The purchase of the property (depending on costs of purchase and upgrades) would have led to an increase in taxes, which was why the council considered a recommendation to allow voters to decide in the upcoming election.
According to one calculation from Ehlers, the city’s financial adviser, the first year would have resulted in an estimated 13.5% levy increase.
“We’ve never had a double-digit levy increase,” Wosje said.
He also noted that operating a golf course or potentially buying the property for green space has not been a part of the city’s capital improvement plan, which the city budgets for each year.
The council considered three options to purchase the property – two were through a possible voter-approved referendum and the third was negotiating with the developer without a referendum. Two motions failed 5-2 and the other 6-1.
“I’m sensing [a majority of] the council is not interested in buying the property,” Councilmember Jim Willis said, adding the community deserves a decision either way. Willis and fellow Councilmember Jim Davis both supported a ballot question that would authorize the city to spend up to $30 million to acquire and improve the land.

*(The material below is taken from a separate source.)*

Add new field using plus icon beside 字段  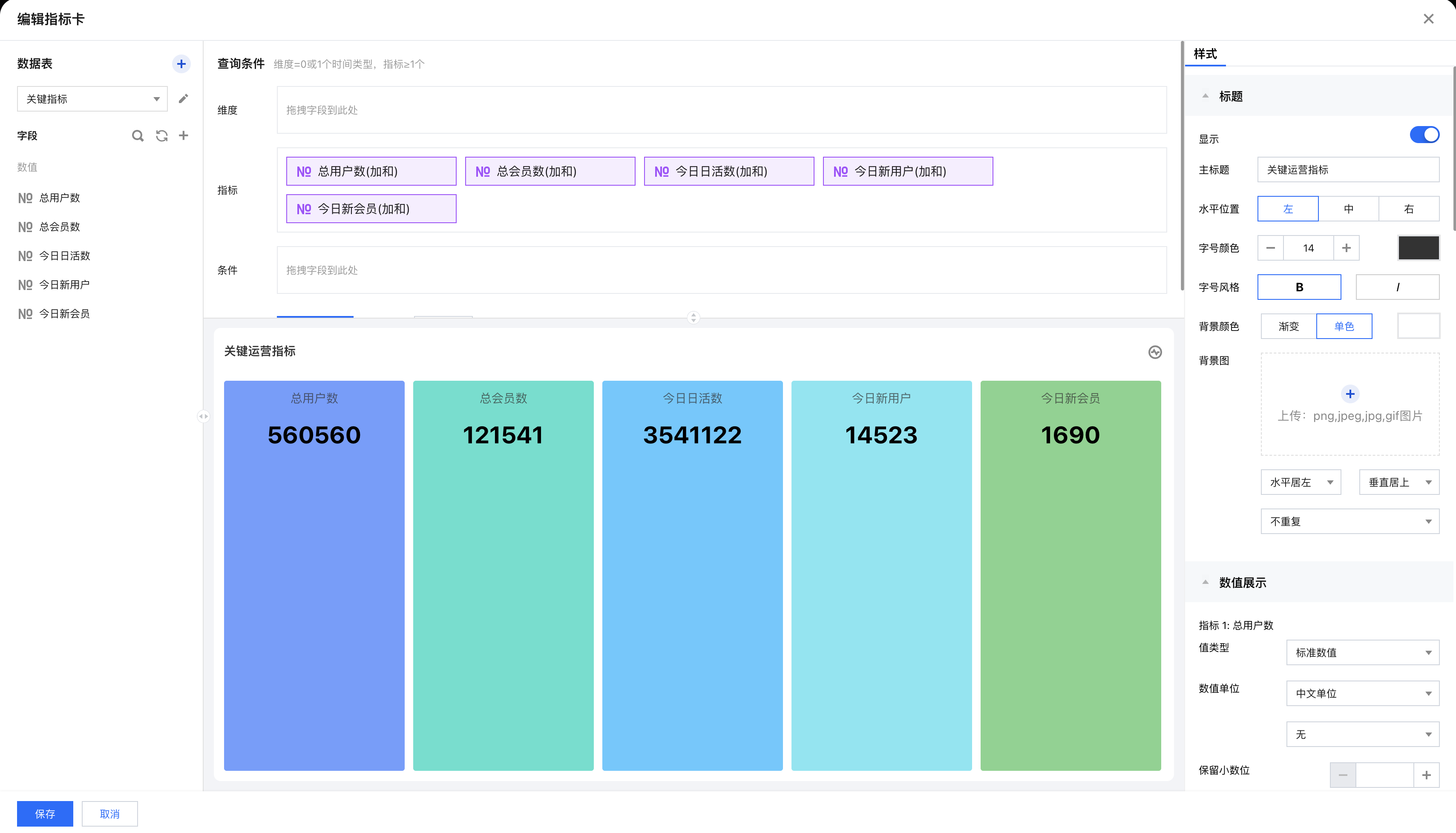pyautogui.click(x=184, y=135)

“Considering the circumstances of the economy and the uncertainty of the world right now, and everything that’s been laid out, I really have a hard time even going to referendum at this point,” said Councilmember Nick Roehl, adding “I think it would be complicated and wasting our time” for the city to prepare for a ballot question when the chances of it passing “are slim.”
Councilmember Ned Carroll pointed out that advocates don’t want the guiding and zoning to be changed from the current public/institutional land use to residential, which would be the next stage of the process once the developer submits a full application.

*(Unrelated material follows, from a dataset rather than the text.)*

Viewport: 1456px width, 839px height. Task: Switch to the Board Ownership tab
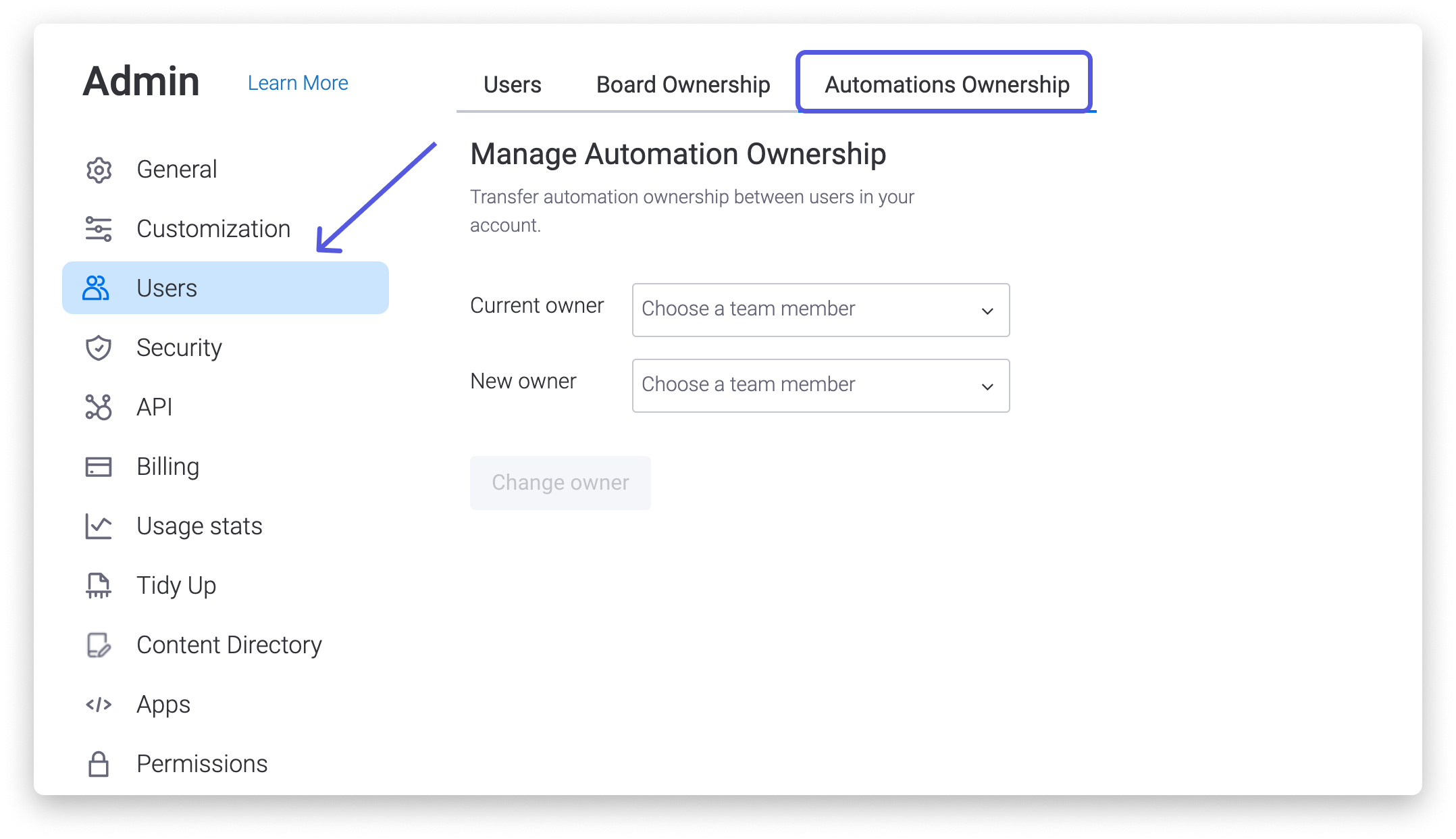click(683, 84)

Paul Hillen, a leader of the Preserve Hollydale Committee, wrote in a statement in response to the outcome that he hopes the council sticks to the comprehensive plan and doesn’t approve a guiding and rezoning change. “Nothing has changed in a year since they approved the comprehensive plan other than two people, the seller and buyer, want it changed,” said Hillen, and pointed to campaign contributions the developers made to Wosje’s mayoral campaign.

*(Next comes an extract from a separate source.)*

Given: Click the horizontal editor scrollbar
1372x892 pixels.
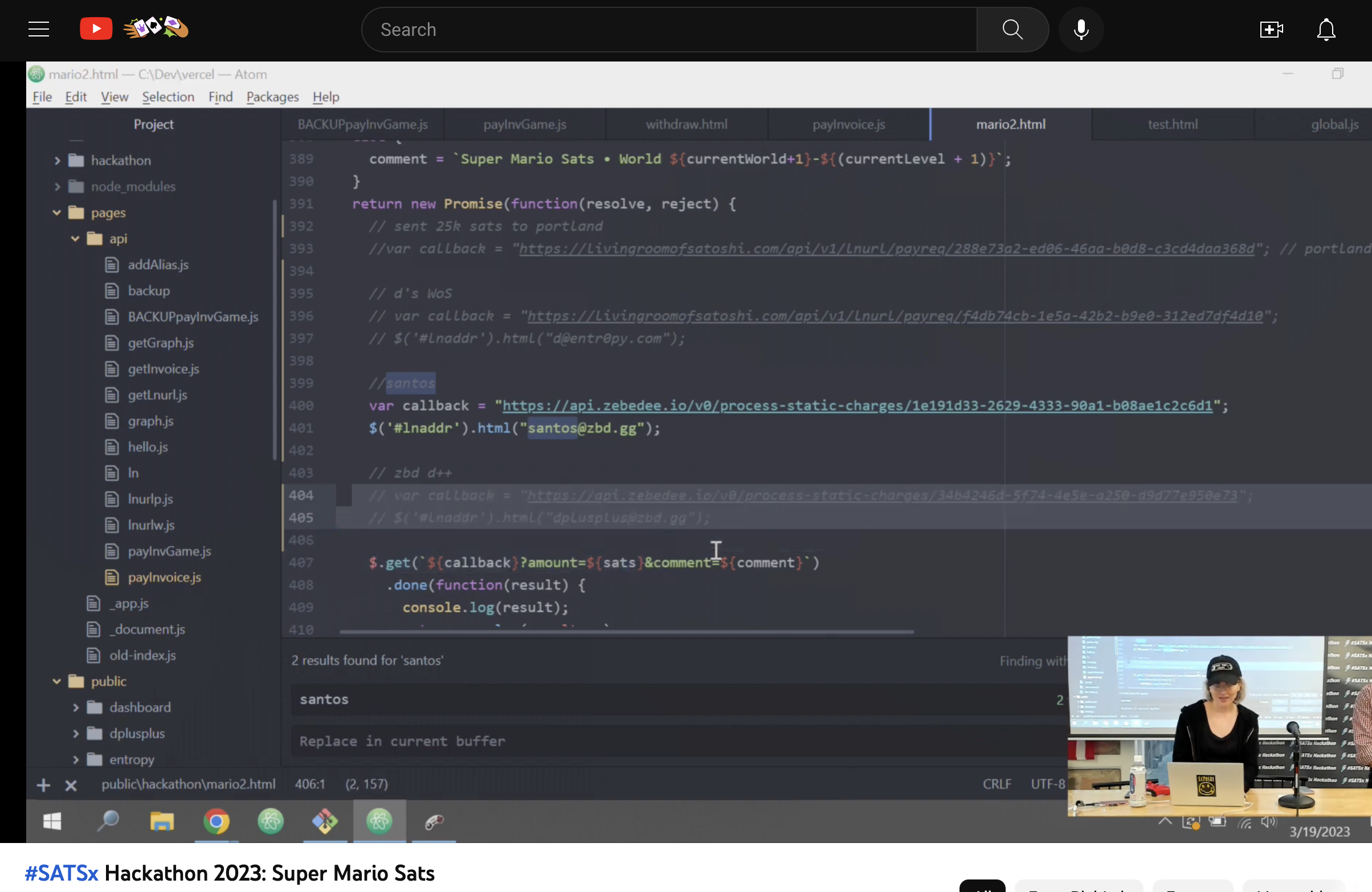Looking at the screenshot, I should 626,632.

“We also hope the fact that Mayor Wosje accepted campaign contributions ... from both developers Jake Walesch and Dave Gonyea ... does not influence his decision to change the comprehensive plan. That would really be unfortunate.”
In response, Wosje said he had more than 100 individuals make contributions to his mayoral campaign and these two contributions from the developers were made before there was any idea that Hollydale would be developed.
“Obviously, if I had known that, I would not have accepted them,” he said. “I can assure our residents that this will in no way influence my decision.”